Apache leader Wendsler Nosie called for solidarity during a meeting in South Tucson with environmental activists and others against the project. Nosie said the way legislators approved the swap in December was “dirty,” the Arizona Daily Star reported.

“This is not just our fight. This is an American battle,” said Nosie, a former San Carlos Apache Tribe chairman.

The U.S. Senate approved a provision in a defense bill that would allow Resolution Copper Mining Co. to develop the project through a trade – 5,300 acres of environmentally sensitive land for 2,400 acres of the Tonto National Forest.

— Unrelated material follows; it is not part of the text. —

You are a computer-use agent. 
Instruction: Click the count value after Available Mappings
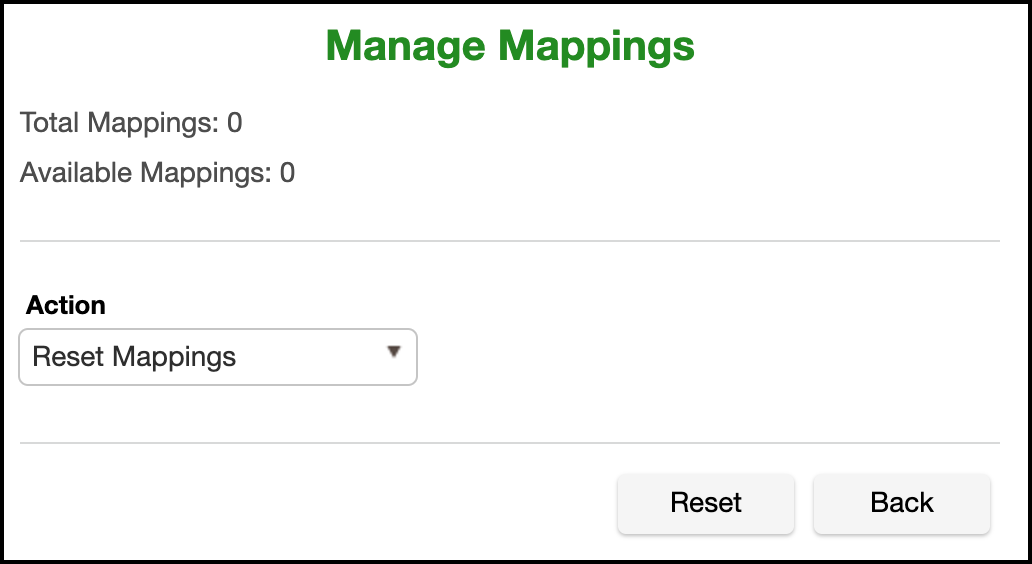pos(287,173)
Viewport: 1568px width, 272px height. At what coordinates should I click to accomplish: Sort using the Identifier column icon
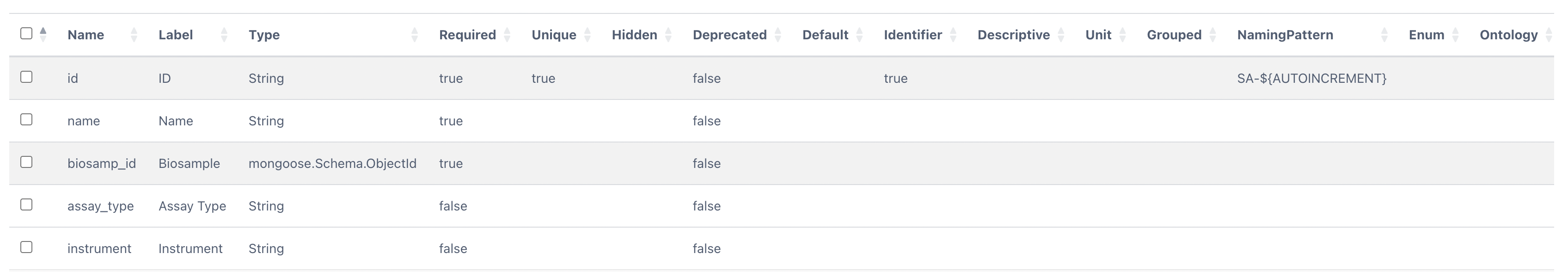pos(953,35)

The proposal has been in the works for almost a decade. But it has been stalled by environmental concerns and objections by the Apache tribe, which considers a spot known as Apache Leap near the mine to be sacred.

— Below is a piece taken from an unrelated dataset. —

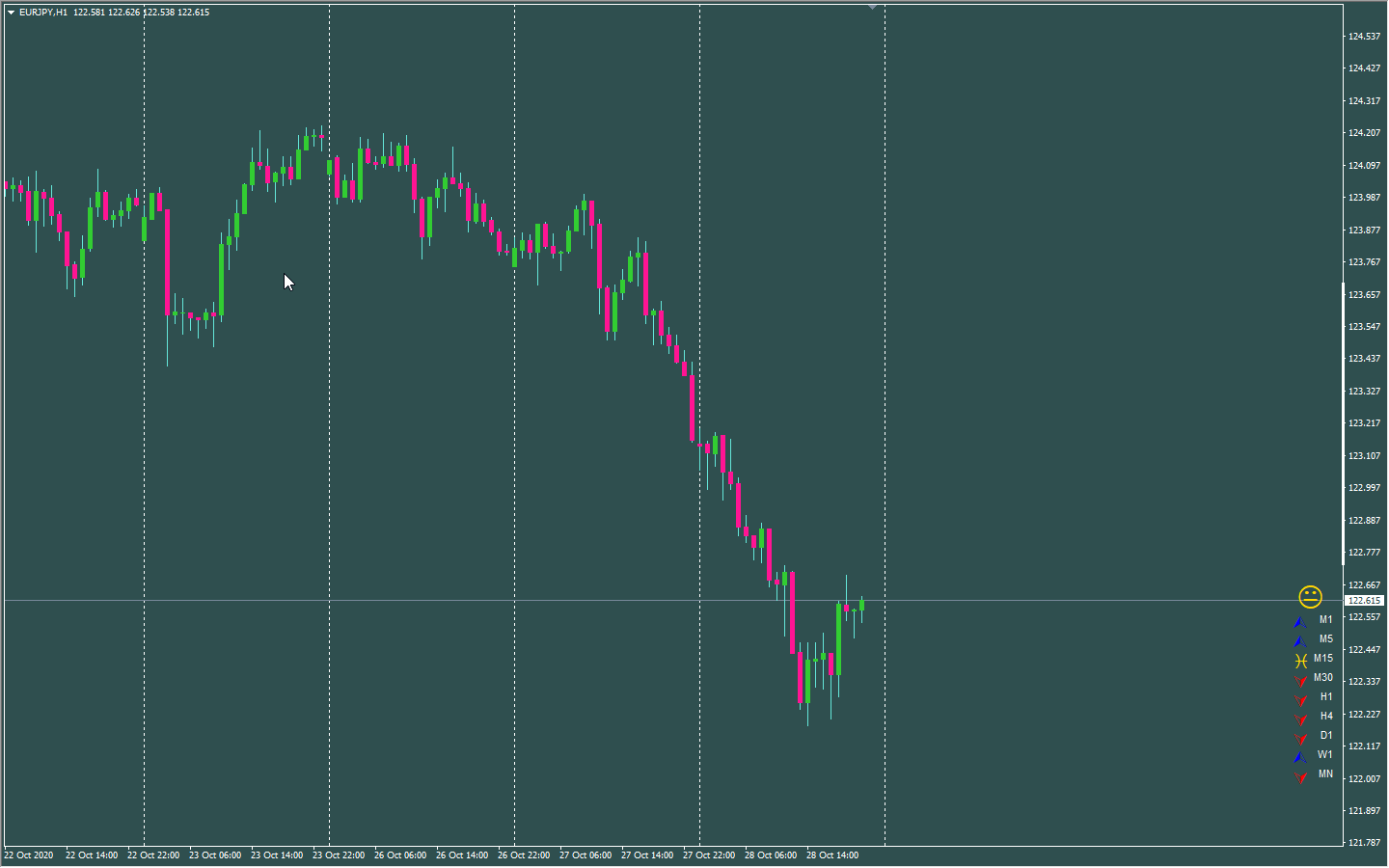Click the red down arrow beside MN
Viewport: 1389px width, 868px height.
[1301, 776]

Arizona lawmakers, including U.S. Reps Ann Kirkpatrick and Paul Gosar, have said the mine will create more than 3,700 jobs and pump billions of dollars in economic activity and tax revenue during its 60-year lifespan.

But Nosie and others opposed to the project said they will keep looking for legal and legislative ways to get the land swap revoked.

The mining company said Friday it’s committed to working with the tribes.

“We have been really trying for at least a decade to build a relationship with the San Carlos Apache Tribe to discuss mutual benefits of the project,” said Vicky Peacey, Resolution Copper’s senior manager for environment, permitting and community.

The benefits include mining jobs that would help with high unemployment rates on Indian reservations, Peacey said. “We’ve done a poor job of communicating the potential benefits,” she said.

Under the National Historic Preservation Act and the Native American Graves Protection and Repatriation Act, the company must comply with cultural protection regulations. But tribe members and U.S. Interior Secretary Sally Jewell have said tribes should have been in on discussions before the land swap led to the handoff of their ancestral lands.